MasterChef – Sun, Jul 16 -mystery box

Only six cooks are left on MasterChef Australia: Tamara (or She Who Must Not Be Named because we need to balance out the edit somehow), Karlie, Ben, Arum, Sarah and Diana.
Tonight it’s a mystery box challenge “to prove to the judges just how far they have come in the competition”.

My final two pick: Ben and Karlie. What do you gice think?



    • God yes. They have cocked up flatbreads so much that they are superglued to brick pastry. Can’t see this lot knocking out a brioche or croissant or something genuinely challenging.
      Who am I kidding -this lot can barely make a cake.

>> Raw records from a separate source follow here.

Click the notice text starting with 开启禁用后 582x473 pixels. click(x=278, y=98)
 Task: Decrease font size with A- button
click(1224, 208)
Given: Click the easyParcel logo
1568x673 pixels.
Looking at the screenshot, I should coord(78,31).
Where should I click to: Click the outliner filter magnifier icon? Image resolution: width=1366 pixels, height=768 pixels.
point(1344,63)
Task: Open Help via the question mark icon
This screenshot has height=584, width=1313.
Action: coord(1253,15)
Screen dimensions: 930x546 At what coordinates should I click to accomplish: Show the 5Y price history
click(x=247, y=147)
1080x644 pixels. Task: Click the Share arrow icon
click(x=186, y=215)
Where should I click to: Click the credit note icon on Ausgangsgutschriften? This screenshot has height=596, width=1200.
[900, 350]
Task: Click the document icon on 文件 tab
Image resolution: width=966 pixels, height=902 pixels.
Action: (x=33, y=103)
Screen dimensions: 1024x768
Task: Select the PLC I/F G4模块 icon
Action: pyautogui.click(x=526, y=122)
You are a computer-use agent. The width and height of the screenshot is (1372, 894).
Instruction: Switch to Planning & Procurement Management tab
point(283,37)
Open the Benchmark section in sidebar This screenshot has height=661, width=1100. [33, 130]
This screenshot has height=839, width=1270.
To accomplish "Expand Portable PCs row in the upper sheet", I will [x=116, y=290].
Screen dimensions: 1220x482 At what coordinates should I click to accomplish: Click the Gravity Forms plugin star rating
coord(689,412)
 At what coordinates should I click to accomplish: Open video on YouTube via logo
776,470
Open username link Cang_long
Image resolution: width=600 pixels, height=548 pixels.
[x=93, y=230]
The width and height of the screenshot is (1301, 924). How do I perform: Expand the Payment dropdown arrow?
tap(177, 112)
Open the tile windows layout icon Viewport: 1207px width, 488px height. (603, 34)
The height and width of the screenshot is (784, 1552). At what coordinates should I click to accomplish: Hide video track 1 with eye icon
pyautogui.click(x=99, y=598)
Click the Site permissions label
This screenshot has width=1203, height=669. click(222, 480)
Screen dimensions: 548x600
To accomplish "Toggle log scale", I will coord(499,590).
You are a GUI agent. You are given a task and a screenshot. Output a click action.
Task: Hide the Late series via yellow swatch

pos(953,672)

    • Yep , I’m only just watching now and that is so irritating. Especially since they had to use ALL the ingredients. I want to know how they used them, and Arum and Diana were invisible.


    I’m over the ice-cream Ban the blast chiller! Take all the ice-cream machines away. 2017 they year of Brik Pastry and ice cream.

  2. Will not be watching if Tamara is in the final. Makes me angry because it’s not her fault – I’m sure she’s just one of those bouncy into everything enthusiastic people in real life, not different to her edit here. But the judges fawning over her is unprofessional and obvious. Get rid of them.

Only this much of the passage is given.